Work to be completed
Line by line, copy out the data that follows.

********

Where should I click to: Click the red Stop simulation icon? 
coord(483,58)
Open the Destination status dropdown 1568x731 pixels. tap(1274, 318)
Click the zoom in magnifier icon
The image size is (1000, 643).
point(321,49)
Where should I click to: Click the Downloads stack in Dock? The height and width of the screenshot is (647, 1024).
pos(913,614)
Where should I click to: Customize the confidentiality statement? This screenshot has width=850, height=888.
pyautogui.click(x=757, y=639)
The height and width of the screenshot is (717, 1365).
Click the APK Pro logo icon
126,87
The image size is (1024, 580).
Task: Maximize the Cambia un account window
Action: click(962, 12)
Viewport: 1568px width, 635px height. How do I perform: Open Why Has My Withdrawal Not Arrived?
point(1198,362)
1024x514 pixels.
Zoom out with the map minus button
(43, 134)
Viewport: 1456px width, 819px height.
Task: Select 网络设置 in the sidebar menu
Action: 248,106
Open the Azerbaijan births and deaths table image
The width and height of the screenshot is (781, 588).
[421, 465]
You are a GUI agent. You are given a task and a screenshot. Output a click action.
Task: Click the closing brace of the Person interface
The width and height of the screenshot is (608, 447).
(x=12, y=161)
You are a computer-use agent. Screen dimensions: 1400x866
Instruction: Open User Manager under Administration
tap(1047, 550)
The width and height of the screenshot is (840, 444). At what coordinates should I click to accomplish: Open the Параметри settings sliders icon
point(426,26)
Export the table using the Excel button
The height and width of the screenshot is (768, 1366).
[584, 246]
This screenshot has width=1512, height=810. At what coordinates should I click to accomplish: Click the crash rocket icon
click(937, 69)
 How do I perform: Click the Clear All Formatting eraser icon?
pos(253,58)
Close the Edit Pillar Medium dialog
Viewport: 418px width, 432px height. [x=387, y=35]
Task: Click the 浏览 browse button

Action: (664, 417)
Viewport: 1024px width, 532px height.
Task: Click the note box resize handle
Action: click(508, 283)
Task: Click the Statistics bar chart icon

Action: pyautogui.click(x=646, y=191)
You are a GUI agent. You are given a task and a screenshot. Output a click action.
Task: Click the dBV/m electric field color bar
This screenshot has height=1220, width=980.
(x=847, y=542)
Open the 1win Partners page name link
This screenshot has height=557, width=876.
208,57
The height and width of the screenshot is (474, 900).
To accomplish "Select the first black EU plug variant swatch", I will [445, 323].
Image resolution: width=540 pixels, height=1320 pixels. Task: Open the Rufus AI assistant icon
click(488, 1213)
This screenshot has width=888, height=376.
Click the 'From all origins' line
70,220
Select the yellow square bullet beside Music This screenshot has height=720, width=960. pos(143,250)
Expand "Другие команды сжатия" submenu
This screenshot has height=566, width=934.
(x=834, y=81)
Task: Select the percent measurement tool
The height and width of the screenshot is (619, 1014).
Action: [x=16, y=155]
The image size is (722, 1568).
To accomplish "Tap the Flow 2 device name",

********

Answer box
Where should I click to: Click the red Stop simulation icon? 
coord(483,58)
Open the Destination status dropdown 1568x731 pixels. tap(1274, 318)
Click the zoom in magnifier icon
The image size is (1000, 643).
point(321,49)
Where should I click to: Click the Downloads stack in Dock? The height and width of the screenshot is (647, 1024).
pos(913,614)
Where should I click to: Customize the confidentiality statement? This screenshot has width=850, height=888.
pyautogui.click(x=757, y=639)
The height and width of the screenshot is (717, 1365).
Click the APK Pro logo icon
126,87
The image size is (1024, 580).
Task: Maximize the Cambia un account window
Action: click(962, 12)
Viewport: 1568px width, 635px height. How do I perform: Open Why Has My Withdrawal Not Arrived?
point(1198,362)
1024x514 pixels.
Zoom out with the map minus button
(43, 134)
Viewport: 1456px width, 819px height.
Task: Select 网络设置 in the sidebar menu
Action: 248,106
Open the Azerbaijan births and deaths table image
The width and height of the screenshot is (781, 588).
[421, 465]
You are a GUI agent. You are given a task and a screenshot. Output a click action.
Task: Click the closing brace of the Person interface
The width and height of the screenshot is (608, 447).
(x=12, y=161)
You are a computer-use agent. Screen dimensions: 1400x866
Instruction: Open User Manager under Administration
tap(1047, 550)
The width and height of the screenshot is (840, 444). At what coordinates should I click to accomplish: Open the Параметри settings sliders icon
point(426,26)
Export the table using the Excel button
The height and width of the screenshot is (768, 1366).
[584, 246]
This screenshot has width=1512, height=810. At what coordinates should I click to accomplish: Click the crash rocket icon
click(937, 69)
 How do I perform: Click the Clear All Formatting eraser icon?
pos(253,58)
Close the Edit Pillar Medium dialog
Viewport: 418px width, 432px height. [x=387, y=35]
Task: Click the 浏览 browse button

Action: (664, 417)
Viewport: 1024px width, 532px height.
Task: Click the note box resize handle
Action: click(508, 283)
Task: Click the Statistics bar chart icon

Action: pyautogui.click(x=646, y=191)
You are a GUI agent. You are given a task and a screenshot. Output a click action.
Task: Click the dBV/m electric field color bar
This screenshot has height=1220, width=980.
(x=847, y=542)
Open the 1win Partners page name link
This screenshot has height=557, width=876.
208,57
The height and width of the screenshot is (474, 900).
To accomplish "Select the first black EU plug variant swatch", I will [445, 323].
Image resolution: width=540 pixels, height=1320 pixels. Task: Open the Rufus AI assistant icon
click(488, 1213)
This screenshot has width=888, height=376.
Click the 'From all origins' line
70,220
Select the yellow square bullet beside Music This screenshot has height=720, width=960. pos(143,250)
Expand "Другие команды сжатия" submenu
This screenshot has height=566, width=934.
(x=834, y=81)
Task: Select the percent measurement tool
The height and width of the screenshot is (619, 1014).
Action: [x=16, y=155]
The image size is (722, 1568).
To accomplish "Tap the Flow 2 device name",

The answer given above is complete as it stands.